> WORK TASK A
In the article on the prison inspector, update the stretch from "The treatment of" through "the Home Office.", replacing "Home Office" with "Ministry of Justice".
> WORK TASK B
According to the article on the prison inspector, why did Anne Owers question the routine strip-searching of children on arrival in prison? Answer in one to three sentences.
> WORK TASK C
The article on the prison inspector describes what could happen to a child who resists. List every measure it names.

> TEXT UNDER STUDY
------

The treatment of children in jail — including routine strip searching
— was denounced yesterday
Prison inspector denounces treatment of child inmates
Anne Owers, the Chief Inspector of Prisons, said
children, many of whom could have suffered abuse, were handled under
rules drawn up for adult males. Speaking to the British Institute of
Human Rights in London, she questioned whether such
methods protected the interests of children and demanded an overhaul by
the Home Office.
She said: “Can the detention of children in units of 60, and
establishments of 400, really promote their welfare and development?
What is the rationale and proportionality of routinely strip-searching
children on arrival in prison, particularly for a population more likely
than the average to have experienced abuse? ”
“And if a child resists, can you justify him or her
being held down by adults, in painful wristlocks, and forcibly
undressed?”
Ms Owers, speaking in a lecture sponsored by The Independent, said
her inspection team had discovered two jails where the inmates were
“routinely stripped naked for searching, and that included children.”

------

> SUPPLIED MATERIAL
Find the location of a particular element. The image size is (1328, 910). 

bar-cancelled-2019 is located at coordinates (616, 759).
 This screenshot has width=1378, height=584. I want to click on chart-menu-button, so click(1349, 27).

------

> TASK OUTPUT A
The treatment of children in jail — including routine strip searching
— was denounced yesterday
Prison inspector denounces treatment of child inmates
Anne Owers, the Chief Inspector of Prisons, said
children, many of whom could have suffered abuse, were handled under
rules drawn up for adult males. Speaking to the British Institute of
Human Rights in London, she questioned whether such
methods protected the interests of children and demanded an overhaul by
the Ministry of Justice.

> TASK OUTPUT B
She questioned it because the children in prison are a population more likely than average to have experienced abuse. The article also notes that they were handled under rules drawn up for adult males.

> TASK OUTPUT C
- Being held down by adults
- Being held in painful wristlocks
- Being forcibly undressed